Task prompt: Could you rewrite the lines of the records below as a JSON list of strings, one string per line with blank lines left out, starting at the line that has "You are a computer-use agent. Image resolution: width=1356" and stopping after the line that has "The height and width of the screenshot is (668, 1568)."?

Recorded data
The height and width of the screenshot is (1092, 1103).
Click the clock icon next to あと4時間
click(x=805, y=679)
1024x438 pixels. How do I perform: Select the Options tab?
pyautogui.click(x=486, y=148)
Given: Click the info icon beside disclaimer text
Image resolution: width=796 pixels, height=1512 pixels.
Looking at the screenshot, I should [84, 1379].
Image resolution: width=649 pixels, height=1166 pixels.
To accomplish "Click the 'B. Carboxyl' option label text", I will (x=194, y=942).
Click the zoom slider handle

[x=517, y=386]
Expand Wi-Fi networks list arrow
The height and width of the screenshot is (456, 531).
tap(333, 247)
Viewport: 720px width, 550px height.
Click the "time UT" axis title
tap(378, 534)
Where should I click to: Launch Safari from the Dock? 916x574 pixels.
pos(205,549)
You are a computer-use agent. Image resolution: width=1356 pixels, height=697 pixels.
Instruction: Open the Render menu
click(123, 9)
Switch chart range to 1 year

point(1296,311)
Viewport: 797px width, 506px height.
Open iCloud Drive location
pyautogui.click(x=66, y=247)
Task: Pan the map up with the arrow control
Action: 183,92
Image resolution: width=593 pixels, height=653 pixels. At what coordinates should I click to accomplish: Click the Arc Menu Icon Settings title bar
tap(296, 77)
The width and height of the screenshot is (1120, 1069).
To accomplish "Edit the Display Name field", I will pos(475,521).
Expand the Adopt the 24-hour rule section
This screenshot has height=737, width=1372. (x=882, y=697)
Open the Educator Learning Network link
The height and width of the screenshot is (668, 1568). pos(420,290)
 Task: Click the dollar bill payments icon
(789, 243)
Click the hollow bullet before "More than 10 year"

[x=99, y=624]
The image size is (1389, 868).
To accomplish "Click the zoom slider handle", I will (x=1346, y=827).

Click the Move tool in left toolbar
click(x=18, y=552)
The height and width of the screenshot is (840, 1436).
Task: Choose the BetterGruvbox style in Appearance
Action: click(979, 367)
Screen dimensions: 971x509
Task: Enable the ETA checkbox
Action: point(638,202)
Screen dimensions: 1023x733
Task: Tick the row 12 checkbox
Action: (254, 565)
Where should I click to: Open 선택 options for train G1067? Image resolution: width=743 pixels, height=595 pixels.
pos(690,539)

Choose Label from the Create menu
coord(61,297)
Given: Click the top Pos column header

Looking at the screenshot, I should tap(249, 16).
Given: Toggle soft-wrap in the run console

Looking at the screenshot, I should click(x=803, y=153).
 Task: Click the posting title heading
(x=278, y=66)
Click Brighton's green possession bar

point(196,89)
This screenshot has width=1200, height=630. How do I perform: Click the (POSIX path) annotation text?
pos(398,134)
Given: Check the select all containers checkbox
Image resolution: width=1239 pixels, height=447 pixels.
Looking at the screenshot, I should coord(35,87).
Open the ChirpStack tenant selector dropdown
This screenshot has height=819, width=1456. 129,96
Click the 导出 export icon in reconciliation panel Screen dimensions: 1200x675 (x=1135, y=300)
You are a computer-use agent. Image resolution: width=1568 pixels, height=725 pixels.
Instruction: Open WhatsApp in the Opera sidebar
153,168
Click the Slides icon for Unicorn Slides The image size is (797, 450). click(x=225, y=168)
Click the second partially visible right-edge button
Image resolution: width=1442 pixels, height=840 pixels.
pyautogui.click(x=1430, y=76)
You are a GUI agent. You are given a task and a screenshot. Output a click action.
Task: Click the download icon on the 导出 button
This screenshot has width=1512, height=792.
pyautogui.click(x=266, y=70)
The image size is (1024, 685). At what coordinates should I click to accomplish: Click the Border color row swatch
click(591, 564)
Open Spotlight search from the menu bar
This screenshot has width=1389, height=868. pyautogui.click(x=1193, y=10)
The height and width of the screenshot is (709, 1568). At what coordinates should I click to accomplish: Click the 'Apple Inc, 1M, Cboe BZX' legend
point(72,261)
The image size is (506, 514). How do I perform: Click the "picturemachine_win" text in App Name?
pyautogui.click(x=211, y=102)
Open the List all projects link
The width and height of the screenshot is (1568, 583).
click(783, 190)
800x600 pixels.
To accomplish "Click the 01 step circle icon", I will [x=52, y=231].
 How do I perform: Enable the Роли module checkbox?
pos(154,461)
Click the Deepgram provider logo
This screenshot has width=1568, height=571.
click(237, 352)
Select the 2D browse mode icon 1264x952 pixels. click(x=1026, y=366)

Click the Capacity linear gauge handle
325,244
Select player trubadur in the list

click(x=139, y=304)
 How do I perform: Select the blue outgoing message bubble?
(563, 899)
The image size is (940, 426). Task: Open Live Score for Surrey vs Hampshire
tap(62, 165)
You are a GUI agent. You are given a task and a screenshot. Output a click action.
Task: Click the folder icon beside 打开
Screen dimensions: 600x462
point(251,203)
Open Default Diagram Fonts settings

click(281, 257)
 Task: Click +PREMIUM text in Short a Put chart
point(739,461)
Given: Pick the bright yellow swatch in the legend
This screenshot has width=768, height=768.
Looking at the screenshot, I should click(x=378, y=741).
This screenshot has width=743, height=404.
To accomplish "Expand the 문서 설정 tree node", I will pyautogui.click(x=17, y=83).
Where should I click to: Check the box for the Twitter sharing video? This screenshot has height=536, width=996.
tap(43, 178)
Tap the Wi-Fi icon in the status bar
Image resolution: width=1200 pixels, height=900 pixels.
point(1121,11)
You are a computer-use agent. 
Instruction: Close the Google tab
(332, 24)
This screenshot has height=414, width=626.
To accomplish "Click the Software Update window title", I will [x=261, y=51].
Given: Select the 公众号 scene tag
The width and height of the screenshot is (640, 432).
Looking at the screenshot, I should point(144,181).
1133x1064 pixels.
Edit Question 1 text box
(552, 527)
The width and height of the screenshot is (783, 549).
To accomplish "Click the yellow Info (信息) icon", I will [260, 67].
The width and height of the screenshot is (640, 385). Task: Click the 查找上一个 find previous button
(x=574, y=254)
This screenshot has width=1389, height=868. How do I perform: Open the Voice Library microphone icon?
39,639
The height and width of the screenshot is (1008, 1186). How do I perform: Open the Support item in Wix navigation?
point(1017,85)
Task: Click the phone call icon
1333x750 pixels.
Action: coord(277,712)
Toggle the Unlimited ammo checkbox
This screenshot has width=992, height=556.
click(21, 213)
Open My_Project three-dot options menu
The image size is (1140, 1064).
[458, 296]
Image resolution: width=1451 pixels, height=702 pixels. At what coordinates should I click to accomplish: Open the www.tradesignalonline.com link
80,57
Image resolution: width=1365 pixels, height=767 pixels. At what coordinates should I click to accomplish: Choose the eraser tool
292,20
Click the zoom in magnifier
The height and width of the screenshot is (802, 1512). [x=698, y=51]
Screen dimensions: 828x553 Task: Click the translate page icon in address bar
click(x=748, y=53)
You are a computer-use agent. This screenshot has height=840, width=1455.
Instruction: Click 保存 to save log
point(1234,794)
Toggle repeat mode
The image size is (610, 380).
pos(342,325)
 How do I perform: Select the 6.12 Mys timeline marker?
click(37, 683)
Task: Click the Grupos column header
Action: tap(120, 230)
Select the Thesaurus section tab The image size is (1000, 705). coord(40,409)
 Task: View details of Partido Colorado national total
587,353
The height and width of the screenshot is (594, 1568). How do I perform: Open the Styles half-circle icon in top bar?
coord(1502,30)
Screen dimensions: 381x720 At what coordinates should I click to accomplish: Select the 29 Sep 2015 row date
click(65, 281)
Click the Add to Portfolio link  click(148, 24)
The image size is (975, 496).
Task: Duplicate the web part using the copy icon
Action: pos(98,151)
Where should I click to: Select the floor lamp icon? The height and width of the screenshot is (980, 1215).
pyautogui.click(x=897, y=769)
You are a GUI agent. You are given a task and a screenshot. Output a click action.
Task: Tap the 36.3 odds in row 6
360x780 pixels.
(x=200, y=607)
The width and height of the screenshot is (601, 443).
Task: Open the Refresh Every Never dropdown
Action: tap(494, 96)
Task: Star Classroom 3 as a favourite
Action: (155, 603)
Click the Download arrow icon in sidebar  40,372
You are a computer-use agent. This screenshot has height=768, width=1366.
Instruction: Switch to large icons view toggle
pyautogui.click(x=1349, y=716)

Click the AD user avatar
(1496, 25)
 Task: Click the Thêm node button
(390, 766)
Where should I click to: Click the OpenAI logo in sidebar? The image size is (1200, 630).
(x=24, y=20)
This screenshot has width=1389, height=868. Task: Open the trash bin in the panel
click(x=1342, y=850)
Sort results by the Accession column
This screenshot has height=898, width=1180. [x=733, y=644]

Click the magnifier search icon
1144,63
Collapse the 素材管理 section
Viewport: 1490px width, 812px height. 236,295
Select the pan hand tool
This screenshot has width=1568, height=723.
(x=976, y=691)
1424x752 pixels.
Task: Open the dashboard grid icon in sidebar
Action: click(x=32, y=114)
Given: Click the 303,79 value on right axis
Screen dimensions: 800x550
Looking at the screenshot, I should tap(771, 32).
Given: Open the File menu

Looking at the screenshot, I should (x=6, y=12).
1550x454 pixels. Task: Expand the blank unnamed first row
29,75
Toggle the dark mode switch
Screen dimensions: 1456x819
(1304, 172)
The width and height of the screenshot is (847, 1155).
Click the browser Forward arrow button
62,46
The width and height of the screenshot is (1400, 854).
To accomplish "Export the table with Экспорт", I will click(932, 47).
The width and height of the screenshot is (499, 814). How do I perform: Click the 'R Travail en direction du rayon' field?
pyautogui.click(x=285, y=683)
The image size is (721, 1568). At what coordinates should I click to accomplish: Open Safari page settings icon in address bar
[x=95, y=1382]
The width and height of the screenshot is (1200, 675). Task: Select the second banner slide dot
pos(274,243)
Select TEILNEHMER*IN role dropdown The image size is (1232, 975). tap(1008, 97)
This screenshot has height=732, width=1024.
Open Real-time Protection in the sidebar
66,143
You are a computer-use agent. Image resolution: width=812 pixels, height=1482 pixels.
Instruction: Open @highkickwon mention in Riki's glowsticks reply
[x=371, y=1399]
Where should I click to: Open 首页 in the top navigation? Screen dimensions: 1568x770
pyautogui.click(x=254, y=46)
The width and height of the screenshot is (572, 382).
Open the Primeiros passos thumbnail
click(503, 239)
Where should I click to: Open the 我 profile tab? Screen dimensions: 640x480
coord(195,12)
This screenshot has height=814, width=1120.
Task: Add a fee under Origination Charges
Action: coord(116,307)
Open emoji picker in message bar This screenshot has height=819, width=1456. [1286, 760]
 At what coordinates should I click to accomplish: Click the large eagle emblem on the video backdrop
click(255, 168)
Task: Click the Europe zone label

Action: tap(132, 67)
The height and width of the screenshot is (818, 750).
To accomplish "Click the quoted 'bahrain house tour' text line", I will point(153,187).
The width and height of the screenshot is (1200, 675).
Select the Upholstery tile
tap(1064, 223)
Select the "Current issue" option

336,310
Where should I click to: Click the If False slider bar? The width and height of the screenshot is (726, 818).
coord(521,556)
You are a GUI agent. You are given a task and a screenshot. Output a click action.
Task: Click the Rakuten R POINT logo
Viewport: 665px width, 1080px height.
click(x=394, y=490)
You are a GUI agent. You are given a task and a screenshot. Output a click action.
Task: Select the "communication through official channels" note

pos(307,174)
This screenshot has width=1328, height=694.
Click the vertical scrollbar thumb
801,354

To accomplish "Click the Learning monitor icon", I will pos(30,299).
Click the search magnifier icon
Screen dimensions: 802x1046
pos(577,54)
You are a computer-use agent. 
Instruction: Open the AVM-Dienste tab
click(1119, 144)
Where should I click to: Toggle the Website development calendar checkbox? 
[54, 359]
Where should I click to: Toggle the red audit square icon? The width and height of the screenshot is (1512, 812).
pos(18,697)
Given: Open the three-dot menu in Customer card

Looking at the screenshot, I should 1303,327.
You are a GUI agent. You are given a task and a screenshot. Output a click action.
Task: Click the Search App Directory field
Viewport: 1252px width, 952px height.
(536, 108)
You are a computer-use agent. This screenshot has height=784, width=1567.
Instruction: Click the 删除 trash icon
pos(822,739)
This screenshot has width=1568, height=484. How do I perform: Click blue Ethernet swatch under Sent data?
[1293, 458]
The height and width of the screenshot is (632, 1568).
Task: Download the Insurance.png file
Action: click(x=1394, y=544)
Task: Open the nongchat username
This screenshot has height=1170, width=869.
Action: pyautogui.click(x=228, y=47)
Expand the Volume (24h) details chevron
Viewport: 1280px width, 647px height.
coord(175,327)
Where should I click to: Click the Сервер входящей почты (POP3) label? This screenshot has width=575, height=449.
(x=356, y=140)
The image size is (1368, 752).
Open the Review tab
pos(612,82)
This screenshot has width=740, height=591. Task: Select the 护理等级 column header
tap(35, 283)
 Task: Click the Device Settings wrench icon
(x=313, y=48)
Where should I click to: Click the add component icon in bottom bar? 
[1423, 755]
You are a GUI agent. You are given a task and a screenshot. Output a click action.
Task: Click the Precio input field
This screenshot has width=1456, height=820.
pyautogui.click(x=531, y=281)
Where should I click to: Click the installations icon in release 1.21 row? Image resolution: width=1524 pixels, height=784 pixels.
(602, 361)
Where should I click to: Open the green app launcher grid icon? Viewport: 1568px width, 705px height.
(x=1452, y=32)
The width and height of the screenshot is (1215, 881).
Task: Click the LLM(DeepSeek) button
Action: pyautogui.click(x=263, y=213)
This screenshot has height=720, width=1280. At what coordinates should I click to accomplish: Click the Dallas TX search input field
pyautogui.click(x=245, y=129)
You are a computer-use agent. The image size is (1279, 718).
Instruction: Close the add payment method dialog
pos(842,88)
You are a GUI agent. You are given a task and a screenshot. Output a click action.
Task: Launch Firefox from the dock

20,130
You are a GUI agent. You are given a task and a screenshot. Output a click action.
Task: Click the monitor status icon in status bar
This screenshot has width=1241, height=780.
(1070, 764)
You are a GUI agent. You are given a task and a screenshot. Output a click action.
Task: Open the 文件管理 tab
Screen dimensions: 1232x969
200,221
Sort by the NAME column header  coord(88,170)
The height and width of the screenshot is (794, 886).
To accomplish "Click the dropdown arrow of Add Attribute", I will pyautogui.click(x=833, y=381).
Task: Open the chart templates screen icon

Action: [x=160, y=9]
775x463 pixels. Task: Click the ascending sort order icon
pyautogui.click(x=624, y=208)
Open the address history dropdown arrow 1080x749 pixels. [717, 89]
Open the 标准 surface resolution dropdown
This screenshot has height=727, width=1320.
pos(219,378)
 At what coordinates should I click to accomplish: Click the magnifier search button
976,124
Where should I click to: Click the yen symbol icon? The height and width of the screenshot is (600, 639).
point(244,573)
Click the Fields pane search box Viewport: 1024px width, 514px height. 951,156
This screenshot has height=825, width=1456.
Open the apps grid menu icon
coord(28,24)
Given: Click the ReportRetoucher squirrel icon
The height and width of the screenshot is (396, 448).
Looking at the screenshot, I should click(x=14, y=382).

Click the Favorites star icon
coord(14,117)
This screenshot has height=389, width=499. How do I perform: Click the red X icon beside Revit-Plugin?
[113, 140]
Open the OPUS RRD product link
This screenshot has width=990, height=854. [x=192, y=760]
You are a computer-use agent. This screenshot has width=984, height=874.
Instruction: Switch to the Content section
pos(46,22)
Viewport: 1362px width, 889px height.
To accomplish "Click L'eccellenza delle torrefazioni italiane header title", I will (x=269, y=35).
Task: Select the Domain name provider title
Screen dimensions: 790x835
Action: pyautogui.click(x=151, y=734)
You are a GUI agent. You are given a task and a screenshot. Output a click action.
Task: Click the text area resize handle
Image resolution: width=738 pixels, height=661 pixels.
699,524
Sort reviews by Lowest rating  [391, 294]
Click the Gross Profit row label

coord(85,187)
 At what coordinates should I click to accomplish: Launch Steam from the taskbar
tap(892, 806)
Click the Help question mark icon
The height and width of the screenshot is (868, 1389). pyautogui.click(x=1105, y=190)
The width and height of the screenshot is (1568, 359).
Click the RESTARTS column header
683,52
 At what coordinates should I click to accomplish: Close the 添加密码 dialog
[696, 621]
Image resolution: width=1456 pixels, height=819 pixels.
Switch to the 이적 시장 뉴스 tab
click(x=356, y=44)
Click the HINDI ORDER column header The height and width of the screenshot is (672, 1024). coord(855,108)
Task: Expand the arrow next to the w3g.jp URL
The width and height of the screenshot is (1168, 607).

Answer for the task:
[
  "You are a computer-use agent. Image resolution: width=1356 pixels, height=697 pixels.",
  "Instruction: Open the Render menu",
  "click(123, 9)",
  "Switch chart range to 1 year",
  "point(1296,311)",
  "Viewport: 797px width, 506px height.",
  "Open iCloud Drive location",
  "pyautogui.click(x=66, y=247)",
  "Task: Pan the map up with the arrow control",
  "Action: 183,92",
  "Image resolution: width=593 pixels, height=653 pixels. At what coordinates should I click to accomplish: Click the Arc Menu Icon Settings title bar",
  "tap(296, 77)",
  "The width and height of the screenshot is (1120, 1069).",
  "To accomplish \"Edit the Display Name field\", I will pos(475,521).",
  "Expand the Adopt the 24-hour rule section",
  "This screenshot has height=737, width=1372. (x=882, y=697)",
  "Open the Educator Learning Network link",
  "The height and width of the screenshot is (668, 1568). pos(420,290)"
]